Hope Lutheran Church

Rev. Mary Erickson

Mark 4:26-34

The Emerging Kingdom of God

Friends, may grace and peace be yours in abundance in the knowledge of God and Christ Jesus our Lord.

The earth produces of itself, first the stalk, then the head, then the full grain in the head. (Mark 4:28)

My husband Dale and I have several family high school graduation parties to attend this year. 2003 was a fertile year in the Ockler family! 18 years later, three cousins are now graduating from high school.

It’s just amazing to me how they’ve matured into such amazing young adults! I still picture them as the much younger and smaller version they once were.
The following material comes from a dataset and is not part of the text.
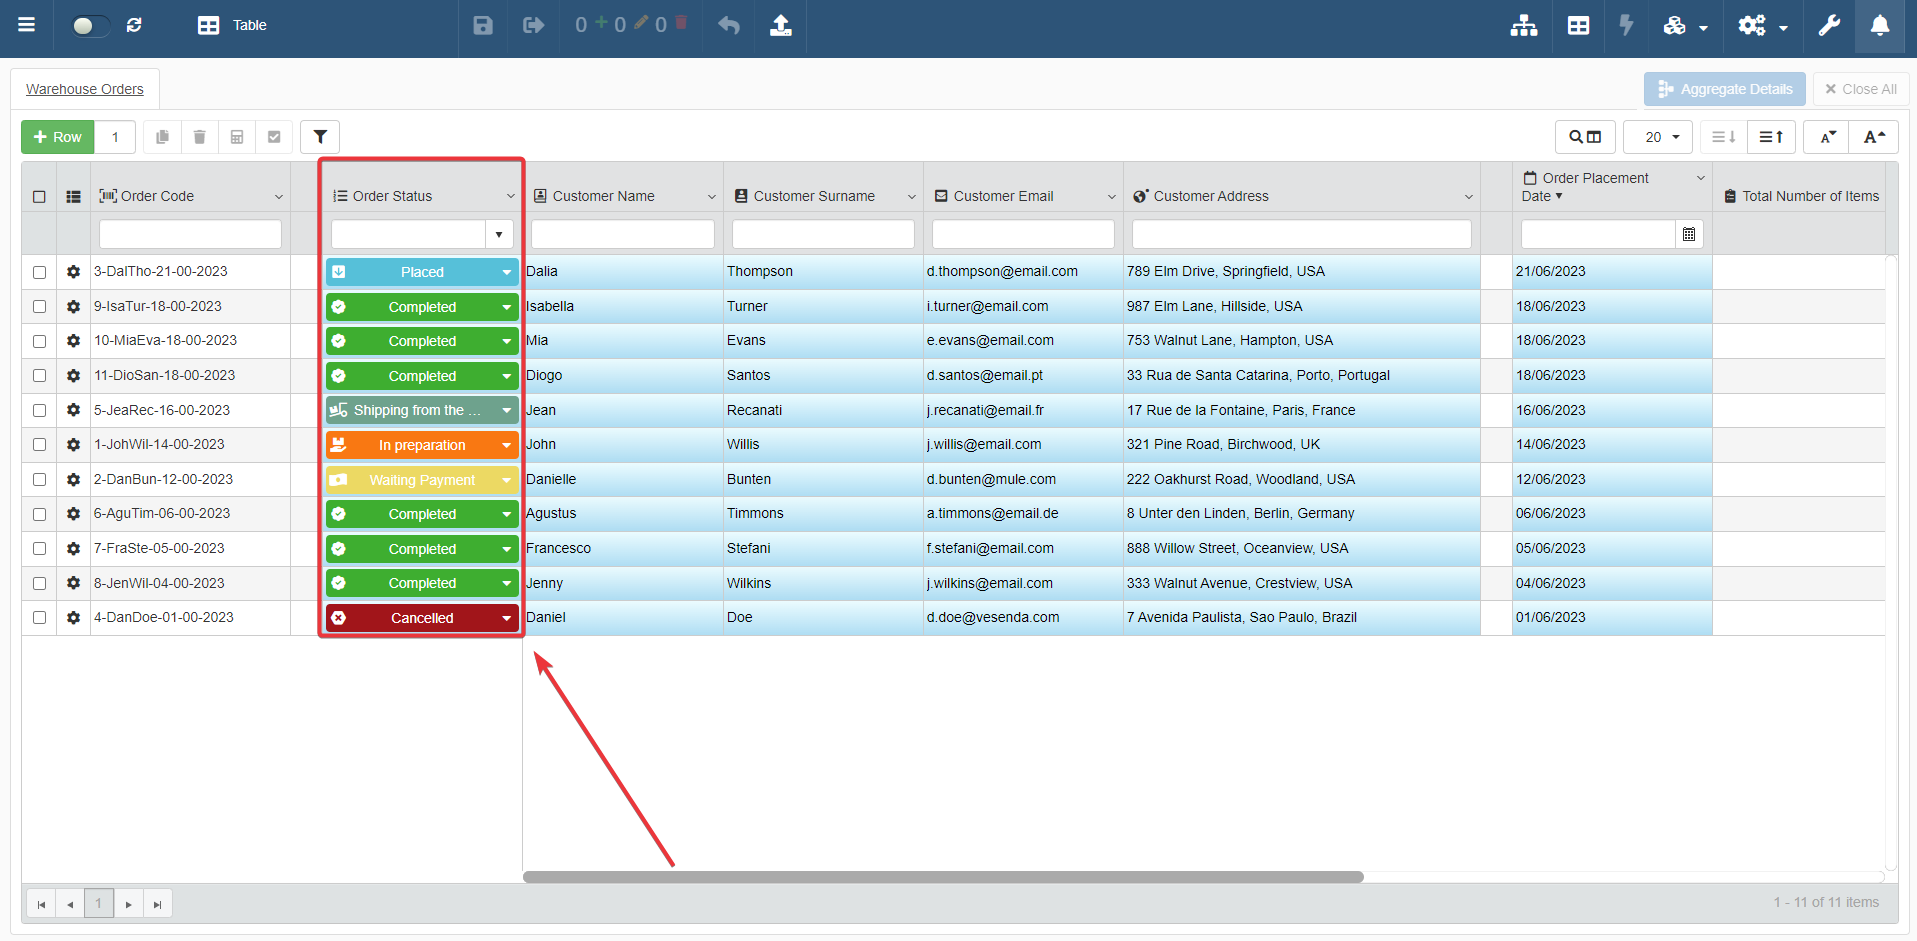The width and height of the screenshot is (1917, 941).
Task: Click the add Row button
Action: coord(58,137)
It’s delightful to see how they’ve transformed from children into young adults with bright futures before them.

I’m reminded of the song “Sunrise, Sunset” from the play The Fiddler on the Roof:

Is this the little girl I carried?

Is this the little boy at play?

I don't remember growing older

When, did, they?

When did she get to be a beauty?

When did he grow to be so tall?

Wasn't it yesterday when they were small?

When a baby is born, their entire life lies hidden before them. What will they do? Will they succeed? Will they find a partner to walk through life with? We want the best for them. We pray for them and over them.

There’s also a family wedding this summer. This particular cousin is a little older than the three graduates. His life has emerged just a bit more and revealed more of that lies ahead. Again, what a joy to see his happiness and such a well-paired couple.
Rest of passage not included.